■ **TASK BRIEF**: Reproduce, please, the line that holds "Where should I click to: Click" and all later lines through the end of the entries below, exactly; omit pictures.

# # # # # # #

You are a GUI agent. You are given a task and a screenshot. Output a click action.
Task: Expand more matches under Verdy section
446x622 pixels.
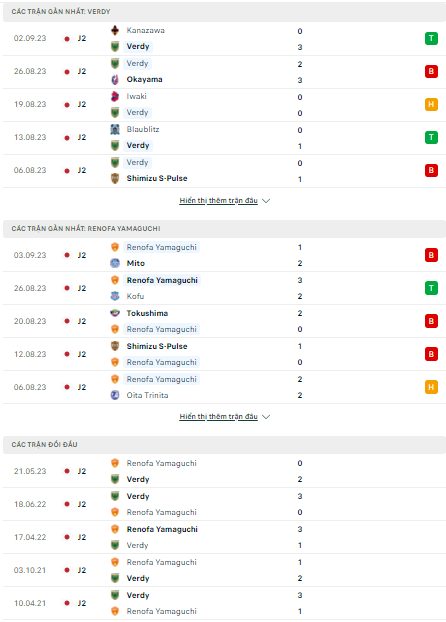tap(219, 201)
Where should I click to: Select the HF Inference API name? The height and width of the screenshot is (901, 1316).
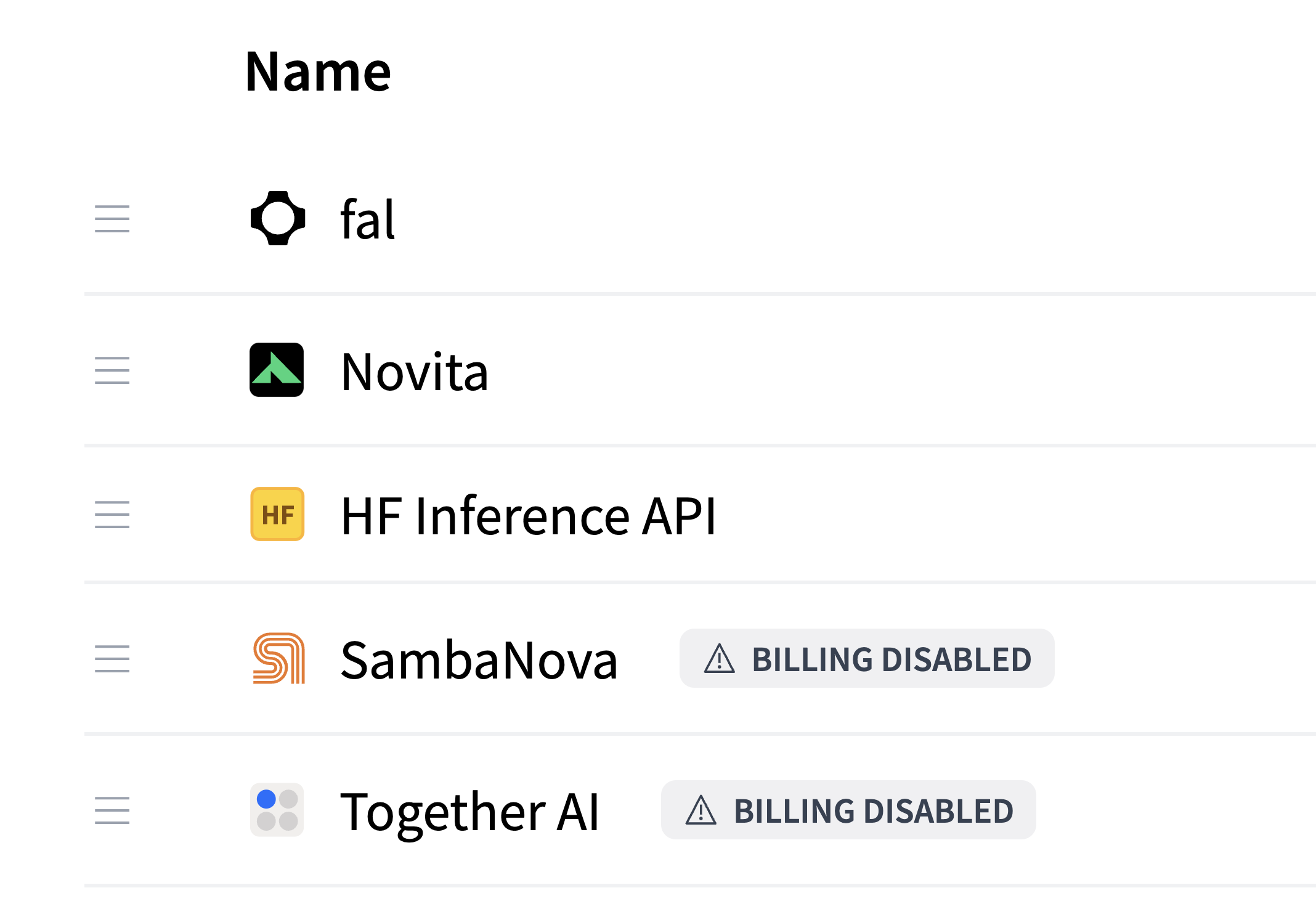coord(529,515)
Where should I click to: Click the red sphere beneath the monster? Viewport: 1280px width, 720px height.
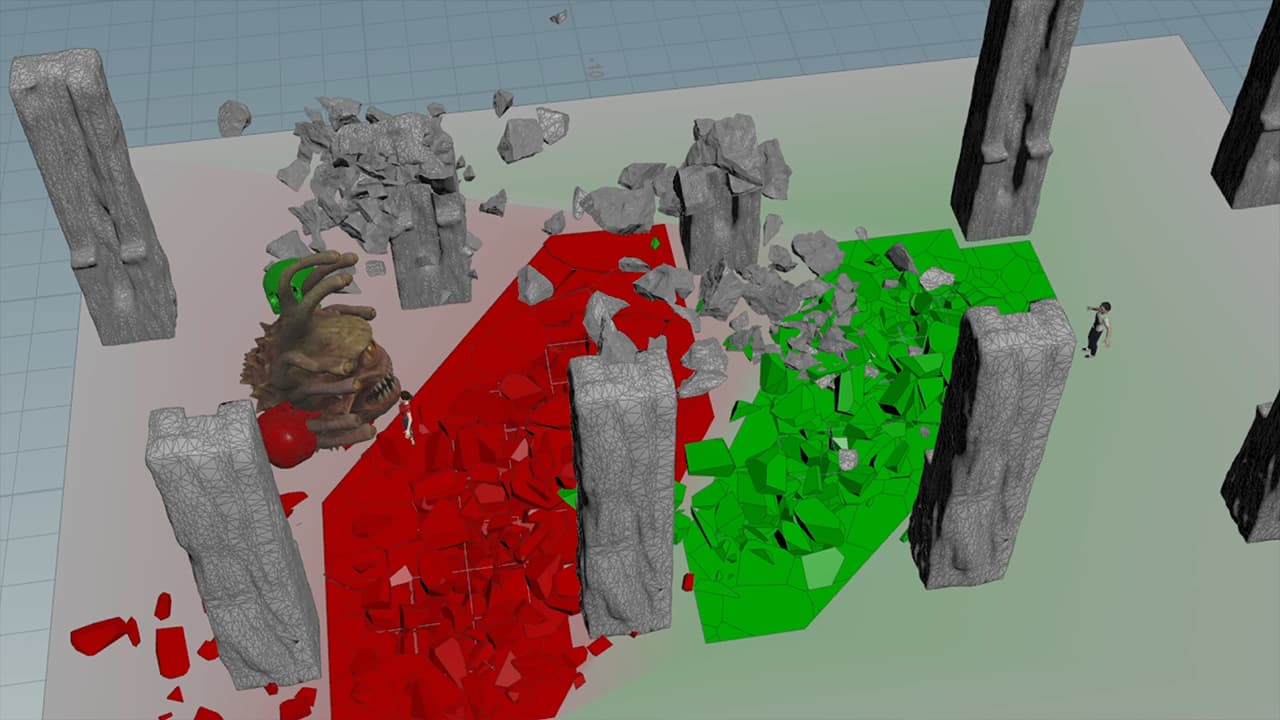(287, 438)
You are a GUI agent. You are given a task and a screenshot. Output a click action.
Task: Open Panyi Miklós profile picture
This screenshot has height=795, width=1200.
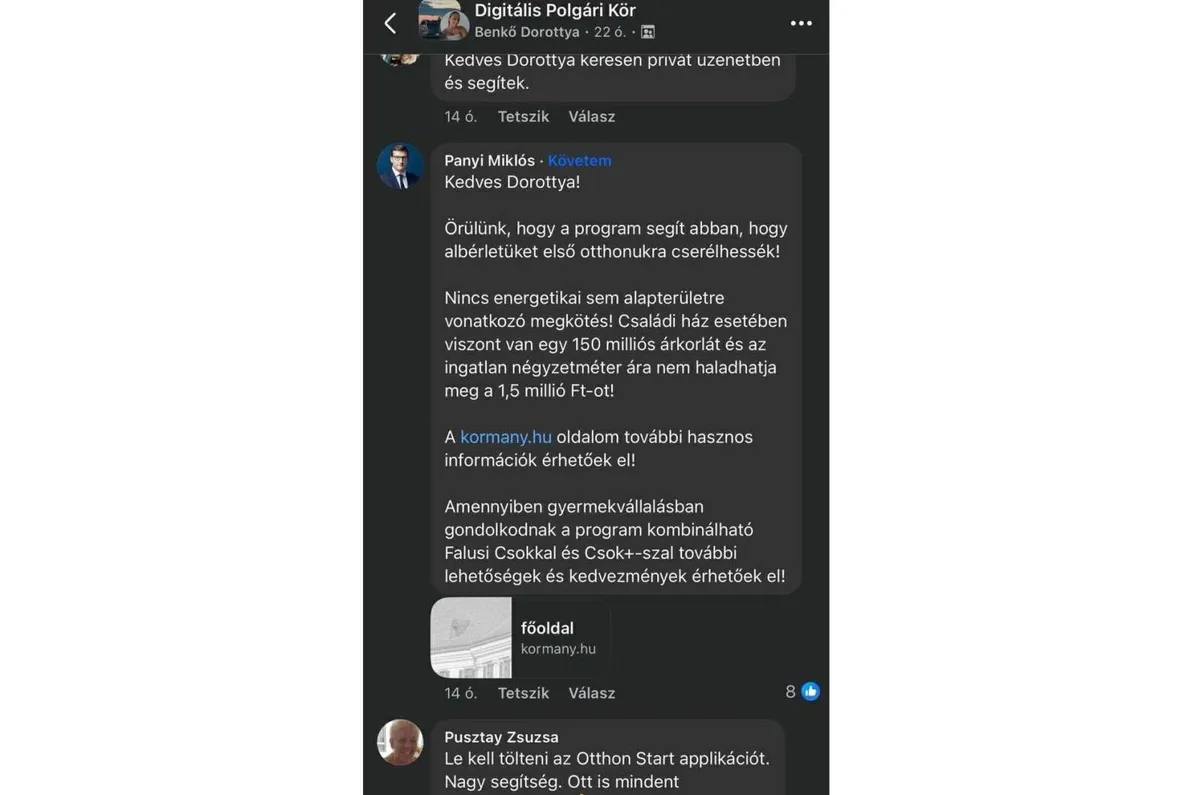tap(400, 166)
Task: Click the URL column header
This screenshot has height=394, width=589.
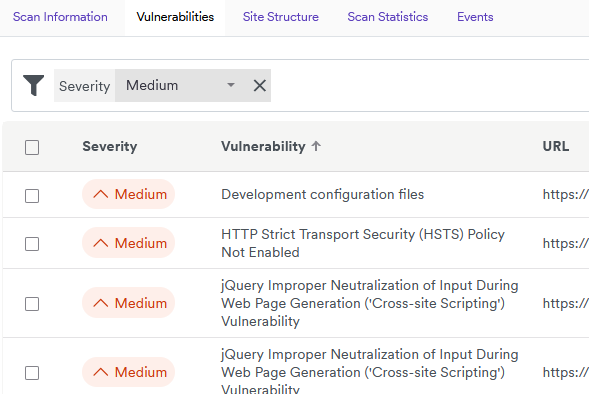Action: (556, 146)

# # # # # # #

■ **YOUR SOLUTION**:
Where should I click to: Click the red sphere beneath the monster? Viewport: 1280px width, 720px height.
(287, 438)
You are a GUI agent. You are given a task and a screenshot. Output a click action.
Task: Open Panyi Miklós profile picture
This screenshot has height=795, width=1200.
tap(400, 166)
Task: Click the URL column header
This screenshot has height=394, width=589.
Action: (556, 146)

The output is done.